Donovan's Reef

Posted on the 31 January 2015 by Christopher Saunders
John Ford's Donovan's Reef (1963) is a frivolous oddity that critics love dissecting. Peter Wollen describes it as "a kind of Valhalla for the homeless heroes of The Man Who Shot Liberty Valance" - something imaginative writers like Glenn Erickson run with. Ford was more prosaic, calling it a "spoof picture." It's hard not to think the appeal wasn't Ford, John Wayne and Lee Marvin boozing in Hawaii and occasionally turning on the camera.
Reef intrigues writers because it's so hard to classify. It's a cornball battle-of-the-sexes comedy with impressionist photography; a mournful hymn to tolerance interspersed with slapstick brawling. Ford relishes self-contradiction, and Reef weirdly blends the transcendent and terrible.

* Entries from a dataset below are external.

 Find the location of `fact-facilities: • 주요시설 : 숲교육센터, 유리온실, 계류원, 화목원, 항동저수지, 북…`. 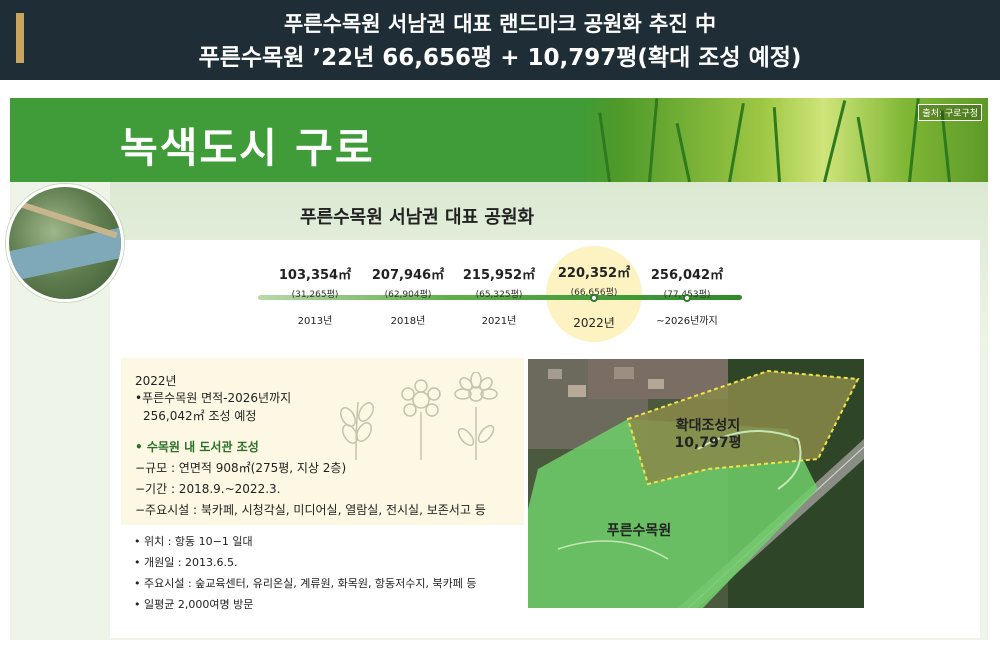

fact-facilities: • 주요시설 : 숲교육센터, 유리온실, 계류원, 화목원, 항동저수지, 북… is located at coordinates (306, 584).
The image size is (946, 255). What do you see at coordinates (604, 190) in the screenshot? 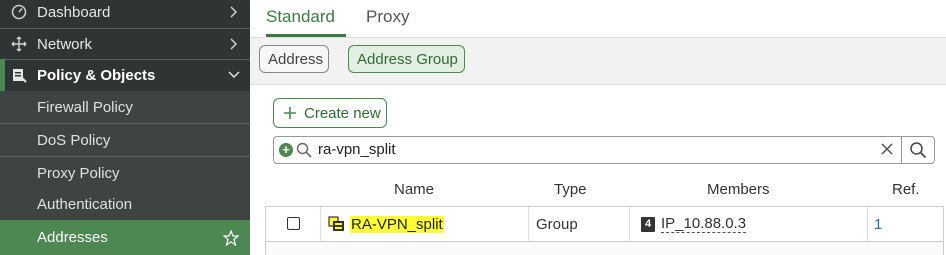
I see `table-header: Name Type Members Ref.` at bounding box center [604, 190].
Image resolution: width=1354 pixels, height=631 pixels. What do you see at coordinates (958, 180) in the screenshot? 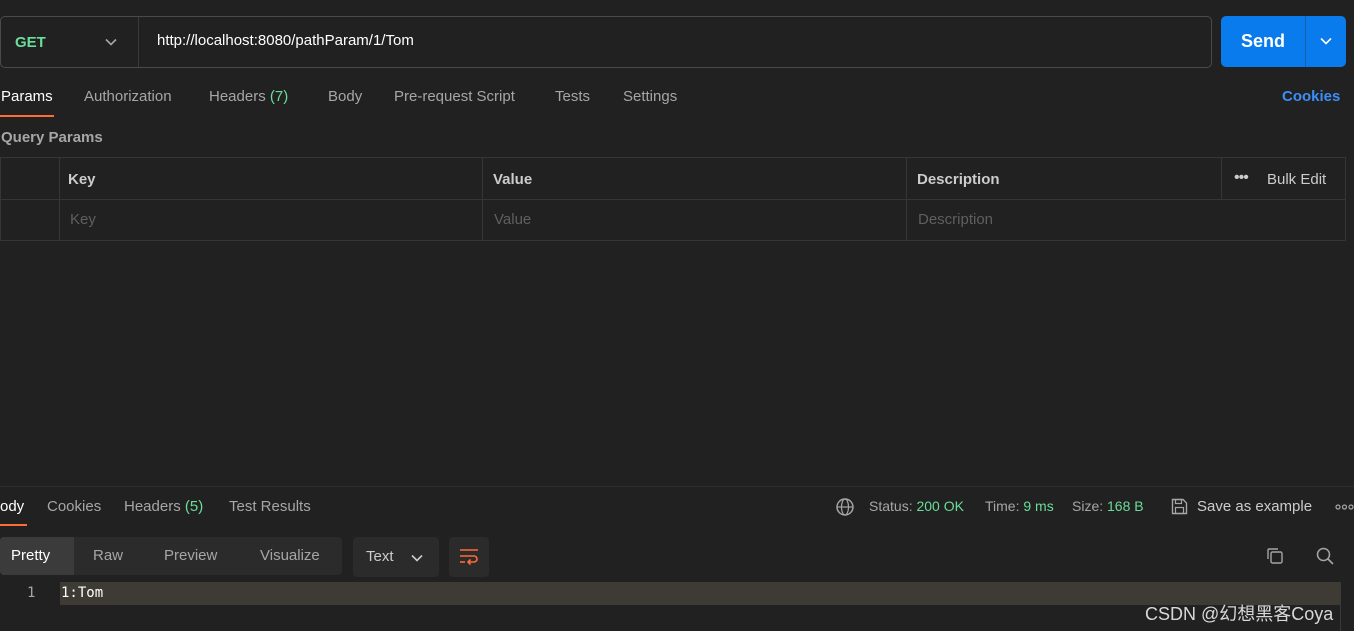
I see `column-header-description: Description` at bounding box center [958, 180].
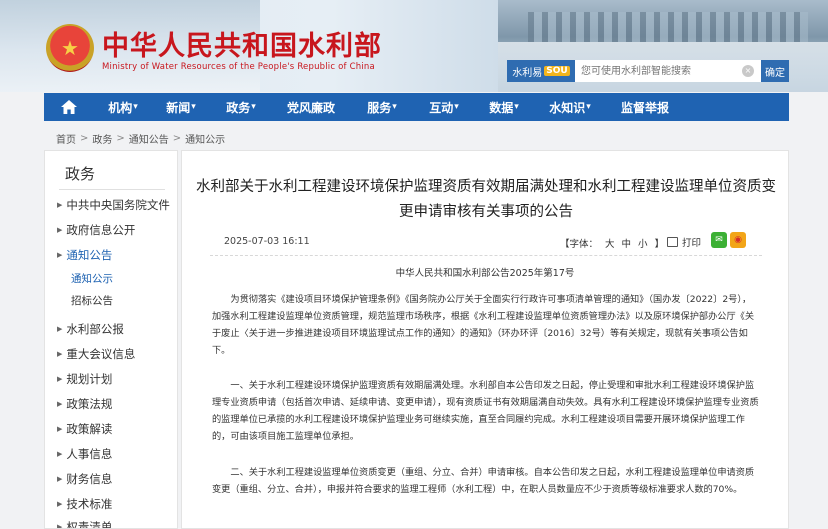 This screenshot has width=828, height=529. What do you see at coordinates (92, 300) in the screenshot?
I see `sidebar-subitem-tender: 招标公告` at bounding box center [92, 300].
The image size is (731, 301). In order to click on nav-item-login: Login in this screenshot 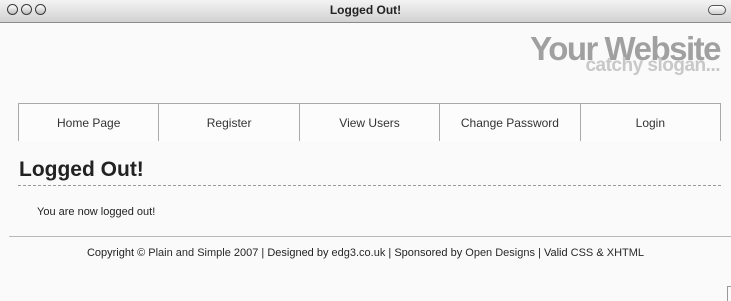, I will do `click(650, 122)`.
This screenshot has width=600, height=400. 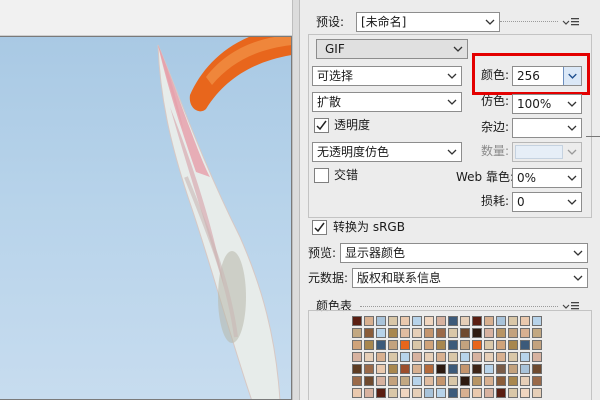 What do you see at coordinates (547, 178) in the screenshot?
I see `web-snap-select: 0%` at bounding box center [547, 178].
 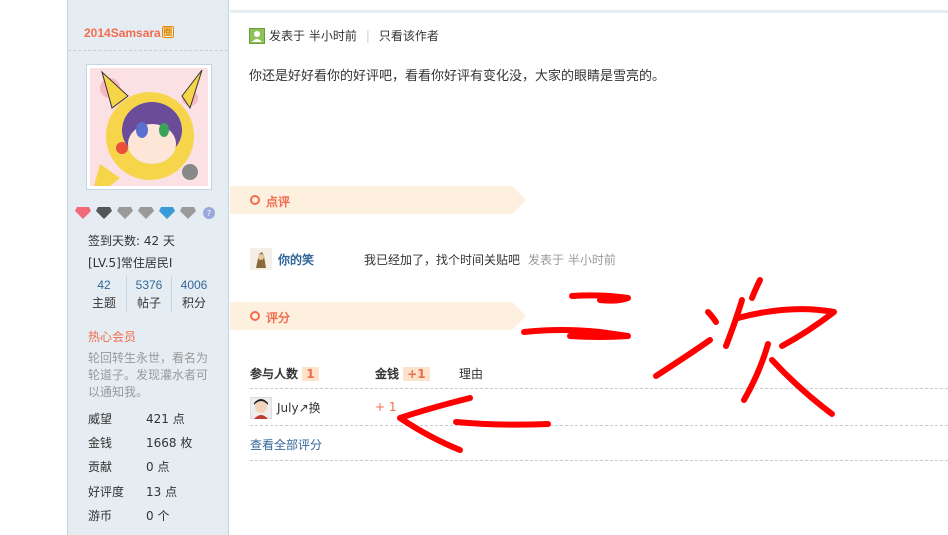 What do you see at coordinates (321, 260) in the screenshot?
I see `commenter-name: 你的笑` at bounding box center [321, 260].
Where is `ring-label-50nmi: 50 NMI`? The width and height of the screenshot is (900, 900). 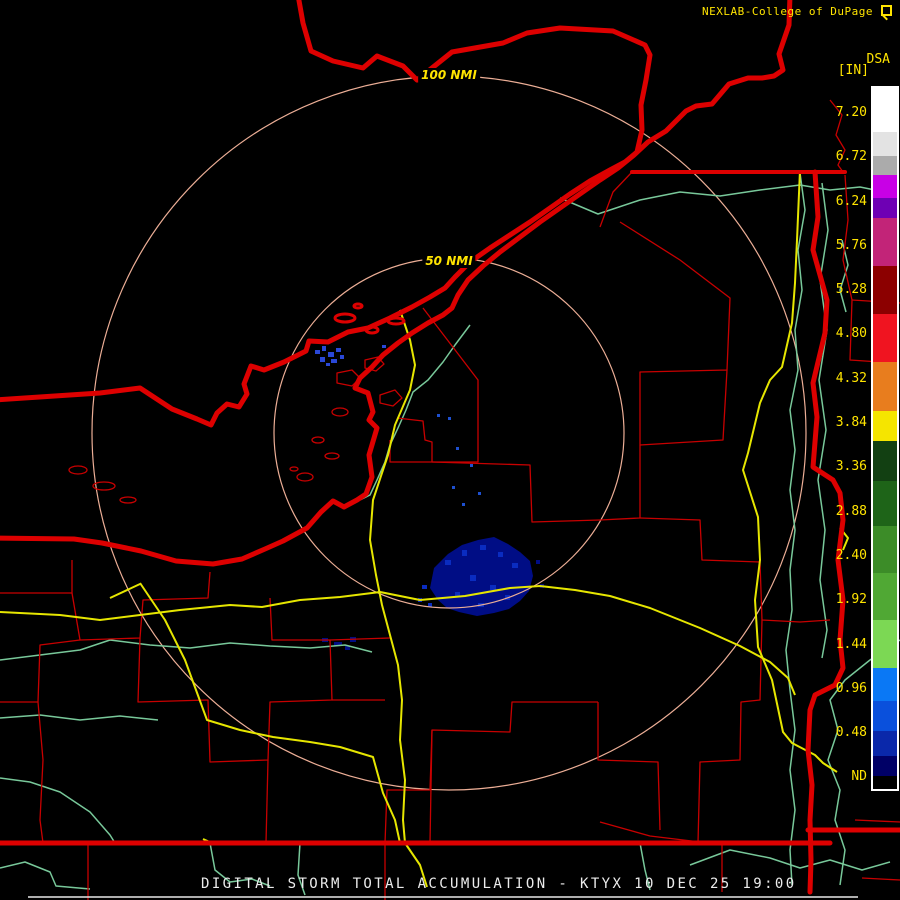
ring-label-50nmi: 50 NMI is located at coordinates (449, 261).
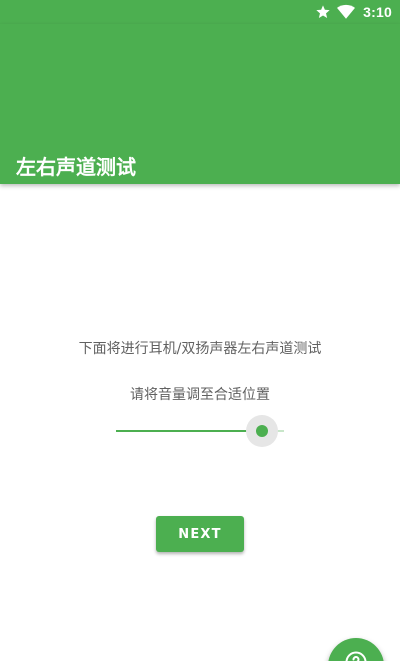 This screenshot has height=661, width=400. Describe the element at coordinates (346, 12) in the screenshot. I see `wifi-icon` at that location.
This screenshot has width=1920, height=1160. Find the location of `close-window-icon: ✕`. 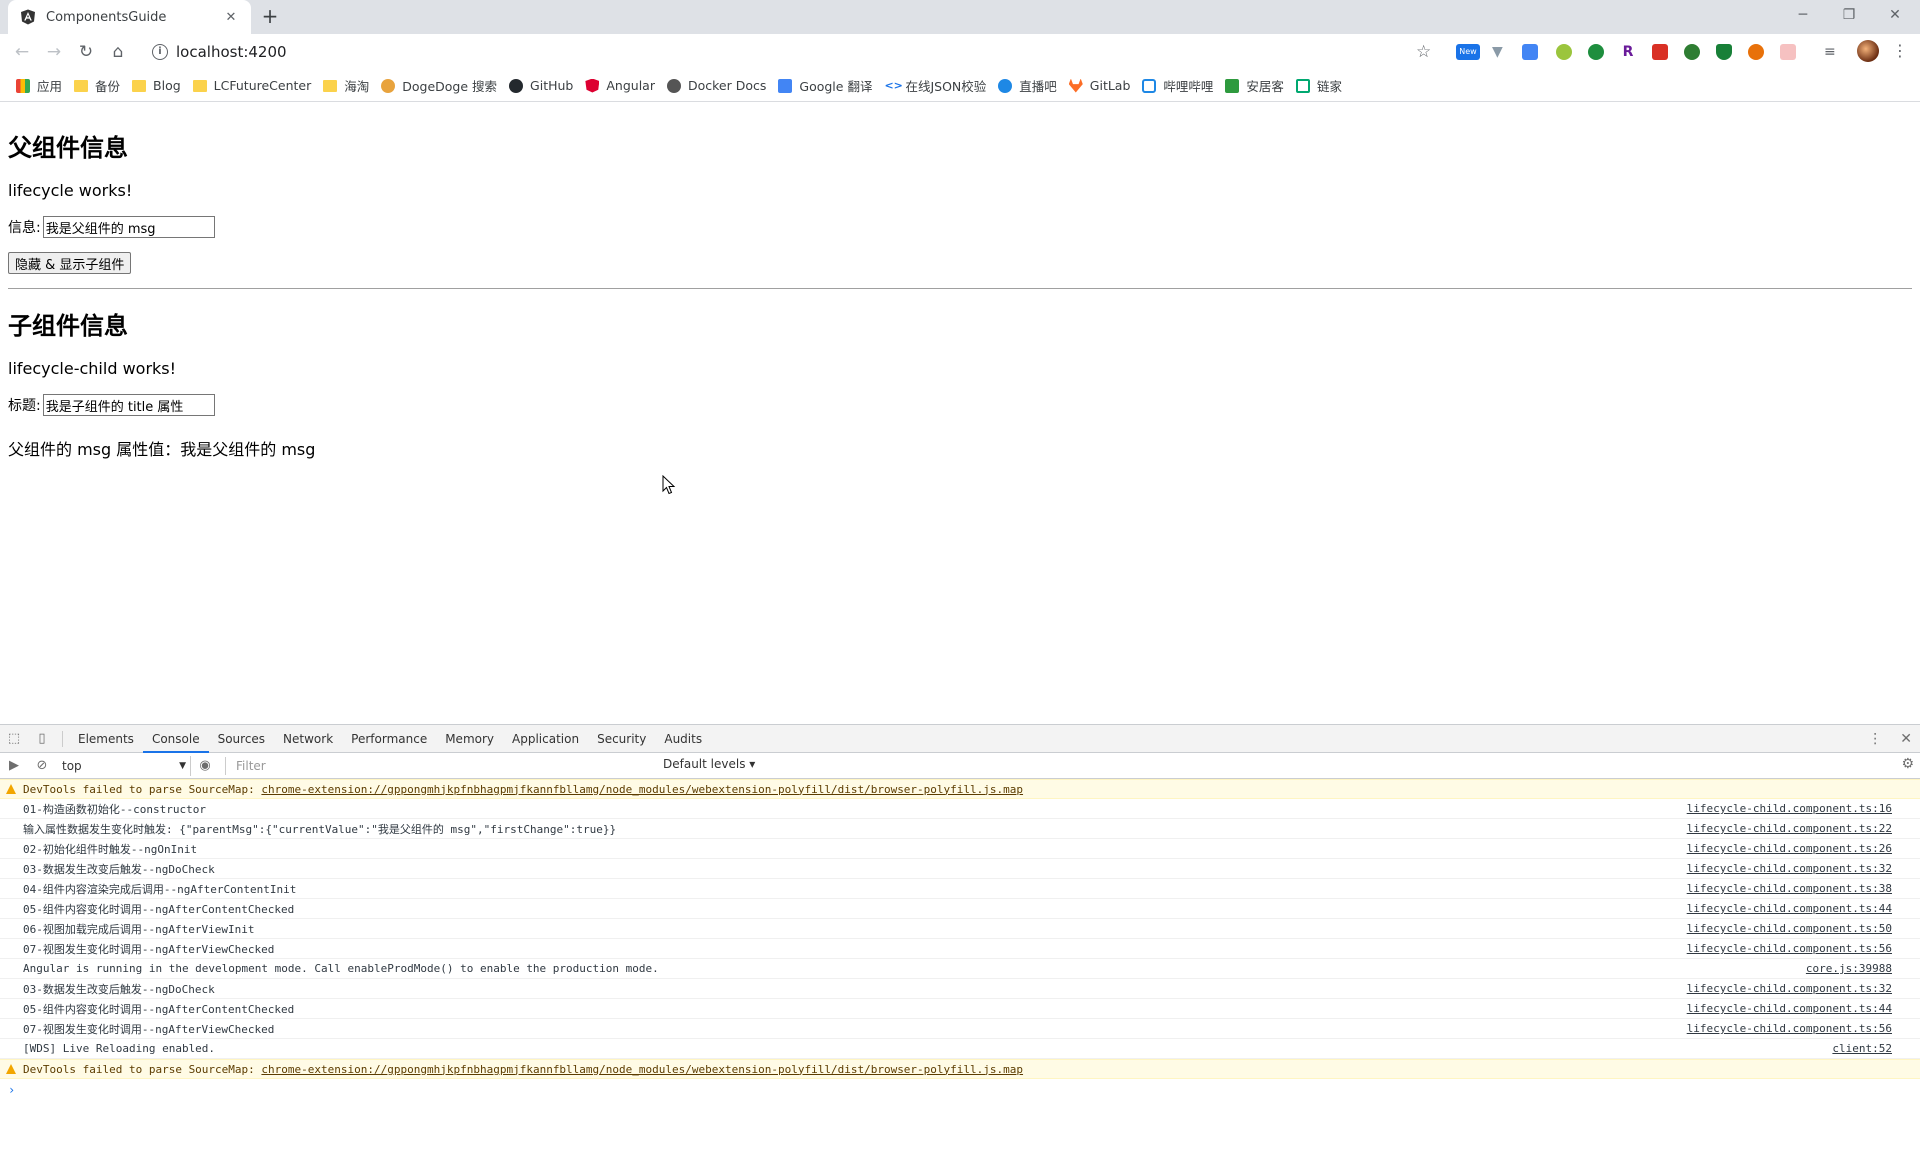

Ex-sailor Mike Donovan (John Wayne) runs a saloon on Haleakaloha, an island in French Polynesia. His war buddy Thomas Gilhooey (Lee Marvin) shows up for boozy brawling. The plot really kicks off with the arrival of Amelia Dedham (Elizabeth Allen), a Boston shipping heiress seeking out her father (Jack Warden), the island doctor. She enters a rough courtship with Donovan, growing attracted to the island paradise, while fending off the Governor's (Cesar Romero) unwelcome advances.
Donovan's Reef features flaws visible from space. Ford was never big on plot, but Reef seems uniquely aimless. Scenes end abruptly or else drag on too long, while tone crashes chaotically from sentimental to silly, often within the same scene (the Christmas Mass). Amelia ranks among Ford's best female characters... but her courtship with Donovan culminates in Donovan reenacting The Quiet Man's cruder moments. Worst are the bar brawls, which wear thin after the second shattered beer bottle. There's a slapdash, everything-but-the-kitchen-sink quality to Reef that grows tiresome.
Yet Reef's also marvelously well-directed. William Clothier's photography has a bizarre pop art quality, splashing his sun-baked horizons with hyper-real color: the Governor's mauve blazer and red umbrellas; the multicolored sarongs of the island girls; vivid green grass and bulrushes. There are unforgettable tableaux, from the repeated greetings of island visitors to the Dickensian Boston boardroom where Amelia's introduced. For all its sloppiness, Reef is plenty creative.
Ford's pet themes are abundant. Like his Old West towns, Haleakaloha becomes a melting pot, a syncretic blend of American, French and Polynesian cultures where everyone's welcome (even some passing Australians). Reef works best exploring this cultural interplay, from Donovan's mixed-race children to the French priest (Marcel Dalio) in mandarin garb. Notably, Ford stages a beautiful Christmas Mass with parishioners singing Silent Night in Hawaiian. Even Amelia joins in, shedding her stiff Yankee garb for tropical outfits and a revealing bathing suit.
John Wayne coasts in a role requiring little more than earthy affability. Lee Marvin is mostly the butt of jokes: he disappears for long stretches, as if Ford forgot he was in the picture. Reef's real star is Elizabeth Allen: she's tough, vivacious and sexy, constantly showing up her male costars. Jack Warden (12 Angry Men) gets an affecting scene or two, but Cesar Romero's slimeball shtick wears thin fast. Dorothy Lamour is underused as Marvin's gal pal; Donovan's kids are the worst kind of movie brats.
Donovan's Reef is too flawed to be a classic but too well-made to dismiss. Rarely has a movie better showcased its director's best and worst tendencies in one go.